As I sat in my garden with a cup of tea and my sketch gear poised and ready to do some colour mixing practice I kinda got carried away and just painted this one. It’s of no particular place really and I wasn’t to know how it would turn out so I took no developmental photos but I’ve included it as todays sketch. I even had a request to sell it via a social media connection but it’s in my Moleskine Watercolour sketchbook and there are other paintings on the reverse side which I’d rather not destroy so I will aim to repeat it on a loose piece of paper.
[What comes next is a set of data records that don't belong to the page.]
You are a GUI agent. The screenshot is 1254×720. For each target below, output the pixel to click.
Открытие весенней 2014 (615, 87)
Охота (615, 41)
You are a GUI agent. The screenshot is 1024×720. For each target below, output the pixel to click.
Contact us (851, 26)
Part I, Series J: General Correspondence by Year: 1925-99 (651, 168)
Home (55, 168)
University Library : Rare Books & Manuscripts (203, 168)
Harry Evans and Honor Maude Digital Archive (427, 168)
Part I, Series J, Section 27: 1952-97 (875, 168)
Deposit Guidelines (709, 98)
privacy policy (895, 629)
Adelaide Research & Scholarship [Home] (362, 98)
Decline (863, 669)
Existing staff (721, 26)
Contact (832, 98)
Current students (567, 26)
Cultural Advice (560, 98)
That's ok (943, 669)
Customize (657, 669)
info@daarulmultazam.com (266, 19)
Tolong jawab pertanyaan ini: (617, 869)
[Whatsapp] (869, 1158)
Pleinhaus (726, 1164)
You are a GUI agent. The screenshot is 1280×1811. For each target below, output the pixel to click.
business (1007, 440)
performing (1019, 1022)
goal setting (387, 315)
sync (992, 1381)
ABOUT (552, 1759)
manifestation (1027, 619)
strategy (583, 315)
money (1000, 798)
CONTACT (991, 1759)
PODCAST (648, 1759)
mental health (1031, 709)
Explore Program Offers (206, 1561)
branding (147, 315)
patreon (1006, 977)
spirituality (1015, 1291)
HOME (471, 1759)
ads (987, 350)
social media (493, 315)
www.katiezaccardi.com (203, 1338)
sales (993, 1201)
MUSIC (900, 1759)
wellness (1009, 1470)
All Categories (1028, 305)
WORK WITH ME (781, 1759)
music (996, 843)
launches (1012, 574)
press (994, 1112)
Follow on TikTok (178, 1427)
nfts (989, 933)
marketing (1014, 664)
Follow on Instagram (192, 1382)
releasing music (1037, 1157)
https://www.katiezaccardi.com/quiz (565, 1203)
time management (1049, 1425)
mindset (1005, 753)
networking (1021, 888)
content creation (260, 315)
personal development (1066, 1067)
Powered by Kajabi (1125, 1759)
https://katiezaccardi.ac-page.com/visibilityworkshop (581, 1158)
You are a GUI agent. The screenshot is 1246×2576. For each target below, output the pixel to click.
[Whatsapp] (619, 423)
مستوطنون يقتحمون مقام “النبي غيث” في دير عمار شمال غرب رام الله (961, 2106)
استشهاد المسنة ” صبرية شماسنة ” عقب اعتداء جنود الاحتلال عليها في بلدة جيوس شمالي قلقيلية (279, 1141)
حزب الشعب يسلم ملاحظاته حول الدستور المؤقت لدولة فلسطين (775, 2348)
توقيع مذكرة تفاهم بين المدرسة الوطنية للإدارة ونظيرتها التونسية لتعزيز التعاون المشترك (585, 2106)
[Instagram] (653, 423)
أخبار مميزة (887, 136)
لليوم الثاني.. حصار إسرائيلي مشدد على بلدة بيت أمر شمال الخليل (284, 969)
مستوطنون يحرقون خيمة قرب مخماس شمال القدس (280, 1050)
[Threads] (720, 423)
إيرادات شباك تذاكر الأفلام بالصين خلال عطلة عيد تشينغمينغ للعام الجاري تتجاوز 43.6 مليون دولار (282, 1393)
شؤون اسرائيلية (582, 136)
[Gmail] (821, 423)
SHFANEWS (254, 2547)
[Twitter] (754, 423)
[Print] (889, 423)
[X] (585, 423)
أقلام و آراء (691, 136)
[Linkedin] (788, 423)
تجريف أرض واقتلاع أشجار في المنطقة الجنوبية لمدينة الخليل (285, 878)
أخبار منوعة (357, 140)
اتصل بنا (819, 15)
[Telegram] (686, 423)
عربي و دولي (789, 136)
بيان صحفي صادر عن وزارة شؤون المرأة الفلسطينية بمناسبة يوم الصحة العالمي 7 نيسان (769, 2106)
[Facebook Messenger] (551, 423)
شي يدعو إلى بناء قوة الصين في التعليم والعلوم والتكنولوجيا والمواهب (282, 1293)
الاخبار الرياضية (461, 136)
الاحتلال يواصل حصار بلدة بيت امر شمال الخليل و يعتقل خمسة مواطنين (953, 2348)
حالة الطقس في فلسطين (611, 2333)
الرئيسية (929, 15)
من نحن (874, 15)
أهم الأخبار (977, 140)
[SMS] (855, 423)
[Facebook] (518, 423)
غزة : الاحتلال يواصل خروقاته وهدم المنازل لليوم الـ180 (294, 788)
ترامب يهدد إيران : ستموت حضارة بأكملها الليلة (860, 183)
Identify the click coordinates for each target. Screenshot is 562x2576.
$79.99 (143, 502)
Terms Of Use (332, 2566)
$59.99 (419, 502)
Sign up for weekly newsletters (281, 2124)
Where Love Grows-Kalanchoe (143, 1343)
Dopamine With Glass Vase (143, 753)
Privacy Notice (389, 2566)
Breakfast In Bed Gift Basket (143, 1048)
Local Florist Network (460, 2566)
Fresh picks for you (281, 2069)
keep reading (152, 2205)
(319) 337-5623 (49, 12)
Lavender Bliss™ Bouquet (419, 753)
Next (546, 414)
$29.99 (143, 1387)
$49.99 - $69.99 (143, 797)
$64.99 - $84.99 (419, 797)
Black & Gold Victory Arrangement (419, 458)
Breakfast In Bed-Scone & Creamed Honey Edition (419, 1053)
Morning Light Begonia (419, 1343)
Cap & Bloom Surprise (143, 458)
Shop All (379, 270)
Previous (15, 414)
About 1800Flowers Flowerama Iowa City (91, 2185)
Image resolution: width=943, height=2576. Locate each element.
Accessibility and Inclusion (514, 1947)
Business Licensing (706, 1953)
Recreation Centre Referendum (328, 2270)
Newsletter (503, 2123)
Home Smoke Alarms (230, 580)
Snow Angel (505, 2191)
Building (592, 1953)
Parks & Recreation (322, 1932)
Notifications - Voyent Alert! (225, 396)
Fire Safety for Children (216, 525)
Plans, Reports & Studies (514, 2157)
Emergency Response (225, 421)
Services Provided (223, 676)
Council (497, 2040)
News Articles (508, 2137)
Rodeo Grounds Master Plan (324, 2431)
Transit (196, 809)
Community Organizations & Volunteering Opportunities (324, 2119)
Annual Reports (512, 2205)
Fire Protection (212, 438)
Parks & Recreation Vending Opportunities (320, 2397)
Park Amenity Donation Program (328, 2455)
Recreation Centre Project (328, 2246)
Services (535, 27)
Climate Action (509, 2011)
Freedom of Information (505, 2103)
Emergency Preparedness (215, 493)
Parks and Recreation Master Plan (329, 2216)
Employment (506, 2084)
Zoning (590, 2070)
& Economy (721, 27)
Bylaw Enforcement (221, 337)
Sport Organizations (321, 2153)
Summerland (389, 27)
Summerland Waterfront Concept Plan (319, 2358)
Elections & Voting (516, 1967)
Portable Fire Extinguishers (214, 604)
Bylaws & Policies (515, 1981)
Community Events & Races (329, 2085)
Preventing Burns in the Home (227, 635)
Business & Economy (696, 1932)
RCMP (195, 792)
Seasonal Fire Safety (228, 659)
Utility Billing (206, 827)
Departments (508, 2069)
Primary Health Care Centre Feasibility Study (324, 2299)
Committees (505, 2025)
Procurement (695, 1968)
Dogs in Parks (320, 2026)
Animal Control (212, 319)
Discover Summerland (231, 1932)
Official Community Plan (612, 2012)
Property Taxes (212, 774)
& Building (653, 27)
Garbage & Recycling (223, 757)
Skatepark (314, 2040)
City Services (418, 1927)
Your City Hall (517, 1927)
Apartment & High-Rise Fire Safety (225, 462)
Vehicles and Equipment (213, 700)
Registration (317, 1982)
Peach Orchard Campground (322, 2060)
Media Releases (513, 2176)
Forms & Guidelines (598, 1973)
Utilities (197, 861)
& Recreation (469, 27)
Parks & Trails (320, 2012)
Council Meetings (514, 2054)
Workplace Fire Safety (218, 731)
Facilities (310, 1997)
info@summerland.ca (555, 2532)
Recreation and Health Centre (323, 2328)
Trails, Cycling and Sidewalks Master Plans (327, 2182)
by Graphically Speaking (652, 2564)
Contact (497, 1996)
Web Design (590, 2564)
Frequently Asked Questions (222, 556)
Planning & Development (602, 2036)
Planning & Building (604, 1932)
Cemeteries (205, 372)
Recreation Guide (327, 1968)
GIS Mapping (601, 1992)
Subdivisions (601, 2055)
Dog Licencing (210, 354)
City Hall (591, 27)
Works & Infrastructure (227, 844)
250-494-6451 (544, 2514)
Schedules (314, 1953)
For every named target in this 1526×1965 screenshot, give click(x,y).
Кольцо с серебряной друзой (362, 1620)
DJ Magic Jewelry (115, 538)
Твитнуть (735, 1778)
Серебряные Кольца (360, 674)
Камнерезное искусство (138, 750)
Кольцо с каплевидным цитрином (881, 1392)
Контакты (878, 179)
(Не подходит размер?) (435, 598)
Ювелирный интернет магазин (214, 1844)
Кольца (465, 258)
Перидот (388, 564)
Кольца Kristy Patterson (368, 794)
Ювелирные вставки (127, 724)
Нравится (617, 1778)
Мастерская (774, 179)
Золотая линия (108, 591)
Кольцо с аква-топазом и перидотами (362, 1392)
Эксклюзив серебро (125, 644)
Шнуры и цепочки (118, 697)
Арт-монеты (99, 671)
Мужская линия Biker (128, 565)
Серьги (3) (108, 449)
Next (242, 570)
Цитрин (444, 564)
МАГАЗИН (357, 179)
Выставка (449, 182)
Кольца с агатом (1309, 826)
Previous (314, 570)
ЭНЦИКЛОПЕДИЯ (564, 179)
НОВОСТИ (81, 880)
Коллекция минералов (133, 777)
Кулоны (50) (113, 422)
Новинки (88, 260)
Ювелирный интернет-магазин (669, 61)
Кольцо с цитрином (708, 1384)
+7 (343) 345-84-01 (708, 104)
Day 24 and back in Silchester UK 🇬🇧

I had previously sketched this before our trip abroad but didn’t have time to add colour. So today I made a bit more of a painting of it.


On my first attempt it had rained and I abandoned it. But leafing through my sketchbook pages I’d see this one inked out and regret not completing it. I used only the Schmincke Horadam paint tin and Escoda & Rosemary brush, sat in the sunshine and got to work. I was so in the zone I neglected to take progress photos, please forgive this but I’m quite pleased with the result. I am especially happy with my shadows under the roofline of the building on the left (our house) and I was going to wimp out of adding detail to the bench but I was glad I did because it seems to add something.

Posts from Croatia…

If you have been following this little project of mine you might have noticed that all the posts from Croatia have been photos only or had very little text accompanying them.  I will make up for this by adding text as soon as I can. I’ve had virtually no internet connection and I’ve had to load photos using 3G which frustratingly on works for a couple of minutes at a time and then the only way to reconnect is to turn my phone off then back on again- by which time everything that had been written is lost – we fly back to England today so this will be resolved soon… John

Day 23, last few hours in Croatia

This was always going to be tough, we had to check out of our hotel and leave the island having said our goodbyes to the other 8 family members all by 10 o’clock in the morning. I didn’t fancy sketching from the airport today and used a quick half an hour to sketch some lovely boats that had gathered on the harbour outside the hotel.

I used the usual equipment including my Rotring Tikky 0.4mm pen and the whole thing took around fifteen minutes. Short but sweet and I enjoyed the challenge of getting it done against the clock.